> _Exercise prompt_: Every record below must be copied exactly, with images dropped.

> _Saved data entries_:

■ ■ ■

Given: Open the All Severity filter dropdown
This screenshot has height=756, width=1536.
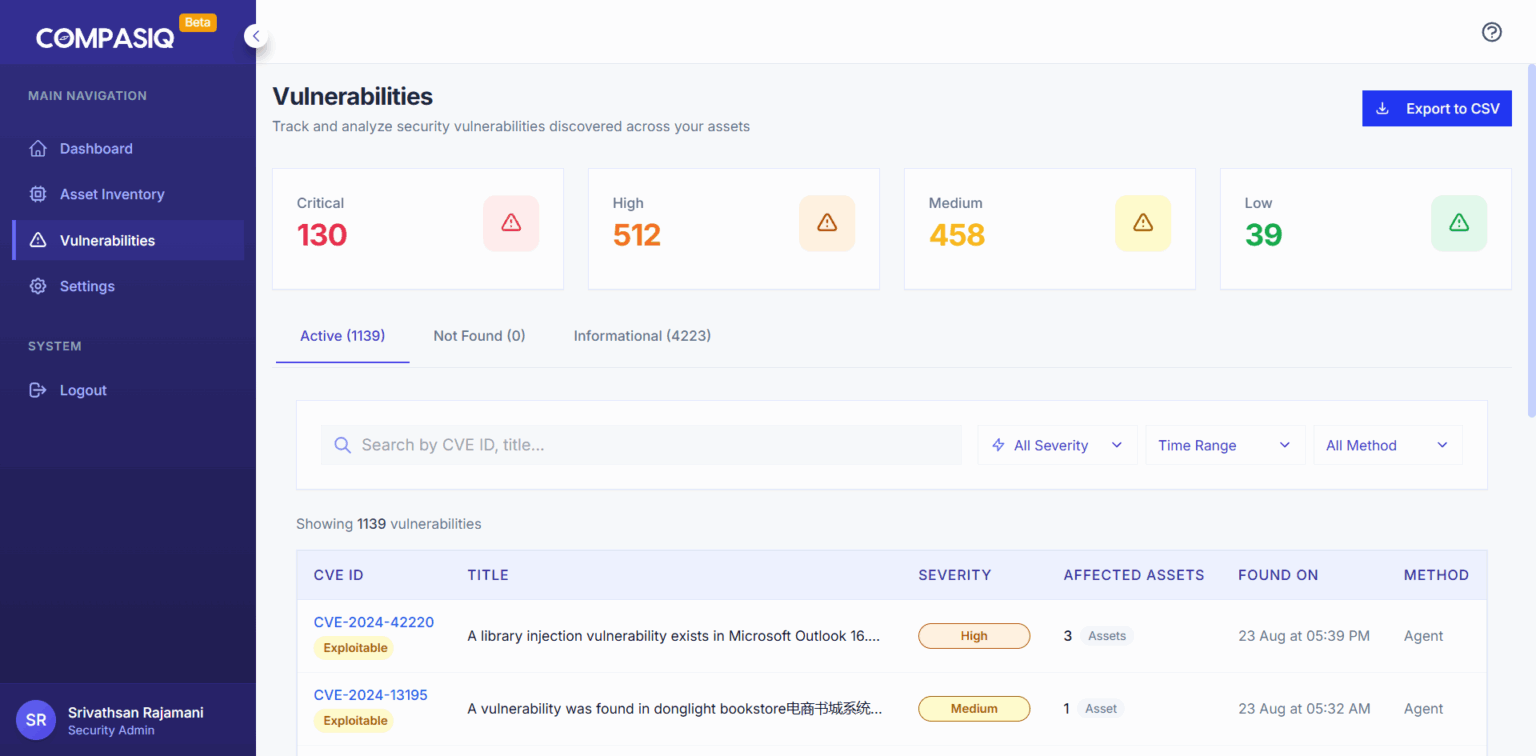Looking at the screenshot, I should click(x=1057, y=444).
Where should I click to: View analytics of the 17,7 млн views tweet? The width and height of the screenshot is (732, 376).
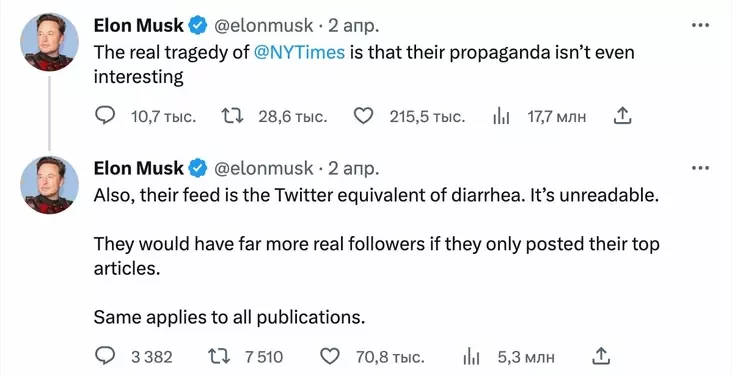click(x=501, y=116)
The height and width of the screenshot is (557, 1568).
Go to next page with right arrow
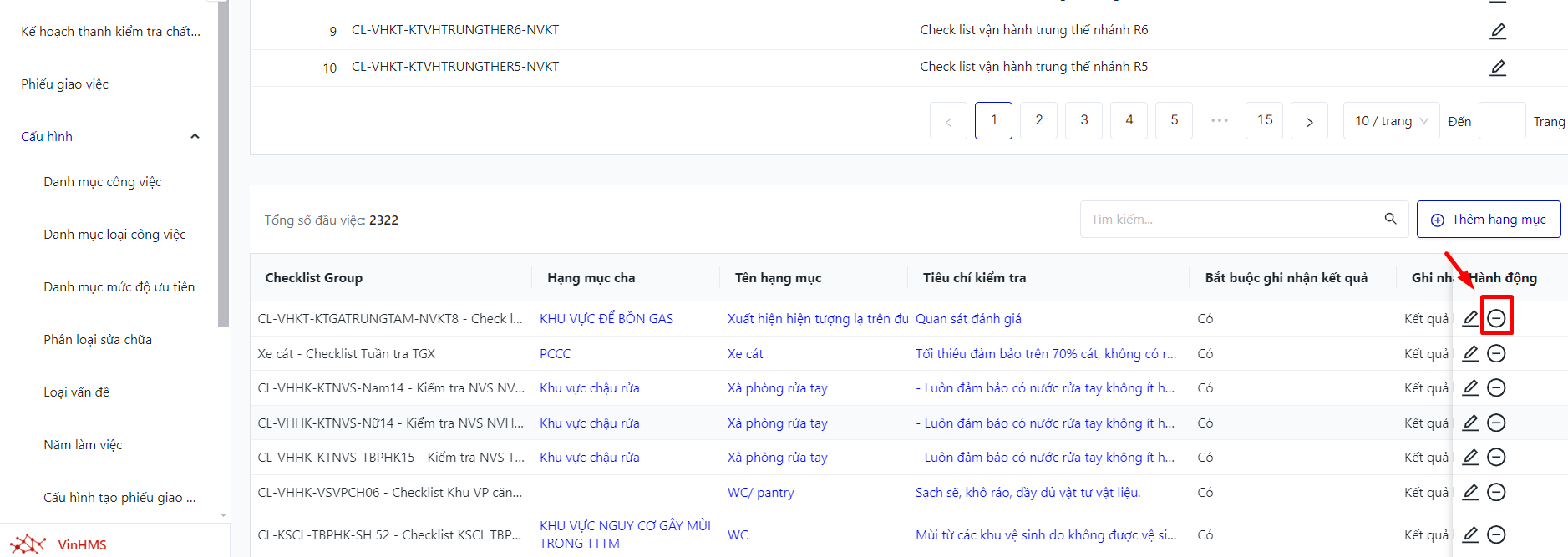(1308, 122)
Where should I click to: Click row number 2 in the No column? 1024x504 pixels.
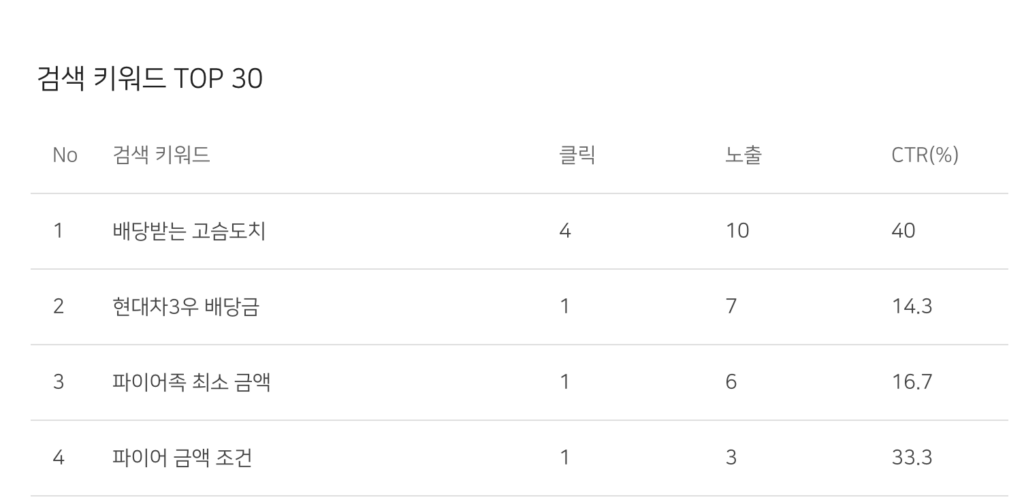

■ ■ ■

> _Result_:
Given: Open the All Severity filter dropdown
This screenshot has height=756, width=1536.
Looking at the screenshot, I should click(x=1057, y=444).
Where should I click to: View analytics of the 17,7 млн views tweet? The width and height of the screenshot is (732, 376).
click(x=501, y=116)
The height and width of the screenshot is (557, 1568).
Go to next page with right arrow
(1308, 122)
Where should I click to: Click row number 2 in the No column? 1024x504 pixels.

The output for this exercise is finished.